▶ _ARBEITSAUFTRAG 1_
Welche Straftaten nennt der Text über die DNA-Analytik im Satz, der mit „In den meisten Fällen“ beginnt? Zähle sie alle auf.
▶ _ARBEITSAUFTRAG 2_
Fasse den Text über die DNA-Analytik in zwei Sätzen zusammen.
▶ _ARBEITSAUFTRAG 3_
Stimmen die folgenden Aussagen mit dem Text über die DNA-Analytik überein? Antworte jeweils mit Ja oder Nein und zitiere die entscheidenden Worte.
(a) Anfang 2000 lieferten Hautschuppen im LKA bereits zuverlässige Ergebnisse.
(b) In der DNA-Analytik des LKA Niedersachsen arbeiten 45 Mitarbeiter.
(c) Bei Wohnungseinbrüchen dürfen Ermittler beliebig viele Asservate zur DNA-Analyse einreichen.

▶ _VORGELEGTER TEXT_
::::

Hautabrieb macht größten Teil der Spuren aus

Mit 45 Mitarbeitern ist die DNA-Analytik der größte wissenschaftliche Bereich im LKA Niedersachsen. Im vergangenen Jahr bearbeiteten die Wissenschaftler für Polizei und Justiz etwa 9.500 Aufträge. „In den meisten Fällen geht es dabei um die Aufklärung von Diebstählen oder Einbrüchen“, sagt Hahn, aber auch Schwerkriminalität wie Raub, Vergewaltigung und Mord sind darunter. Das LKA fungiert bei der Aufklärung als Dienstleister. „Die einsendende Polizei-Dienststelle muss sich also vorher überlegen, was genau sie wissen will“, sagt Hahn. Denn die stetige Verfeinerung der Untersuchungstechnik hat auch die Zahl der untersuchbaren Spuren enorm ansteigen lassen. Noch Anfang 2000 wurden im LKA nur Blut- sowie Sekretspuren, wie etwa Speichel, untersucht. Hautschuppen lieferten damals noch kein zuverlässiges Ergebnis. Das hat sich längst gewandelt. „Heute machen Hautabriebspuren den größten Teil unserer Spuren aus“, sagt Hahn. Doch dadurch ist auch das Störpotenzial sehr hoch, viele Vergleichsproben müssen bearbeitet werden. „In einem Konferenzraum etwa gibt es Spuren von Hunderten verschiedenen Personen. Das müsste alles überprüft werden, und trotzdem würden wir keine gerichtsverwertbaren Ergebnisse erzielen.“ Aus diesem Grund dürfen Ermittler in Deliktsgruppen, die durch hohe Fallzahlen gekennzeichnet sind (wie etwa Wohnungseinbrüche), nur noch maximal drei möglichst hochwertige Asservate zur DNA-Analyse einreichen „Sonst dauert die Gesamtuntersuchung viel zu lang, sodass die Ergebnisse den Ermittlern dann oftmals nur noch wenig nützen“, sagt Hahn.

::::

▶ _BEREITGESTELLTE DATEN_
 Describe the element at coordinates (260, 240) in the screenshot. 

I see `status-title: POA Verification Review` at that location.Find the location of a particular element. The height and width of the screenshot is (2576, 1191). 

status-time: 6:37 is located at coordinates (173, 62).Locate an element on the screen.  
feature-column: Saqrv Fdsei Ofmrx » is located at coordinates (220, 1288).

::::

▶ _LÖSUNG 1_
Diebstähle, Einbrüche, Raub, Vergewaltigung, Mord

▶ _LÖSUNG 2_
Die DNA-Analytik ist mit 45 Mitarbeitern der größte wissenschaftliche Bereich im LKA Niedersachsen und bearbeitete im vergangenen Jahr etwa 9.500 Aufträge, wobei Hautabriebspuren heute den größten Teil der Spuren ausmachen. Weil dadurch das Störpotenzial sehr hoch ist, dürfen Ermittler bei Deliktsgruppen mit hohen Fallzahlen wie Wohnungseinbrüchen nur noch maximal drei Asservate einreichen, damit die Gesamtuntersuchung nicht zu lange dauert.

▶ _LÖSUNG 3_
(a) Nein: „Hautschuppen lieferten damals noch kein zuverlässiges Ergebnis.“
(b) Ja: „Mit 45 Mitarbeitern ist die DNA-Analytik der größte wissenschaftliche Bereich im LKA Niedersachsen.“
(c) Nein: „nur noch maximal drei möglichst hochwertige Asservate zur DNA-Analyse einreichen“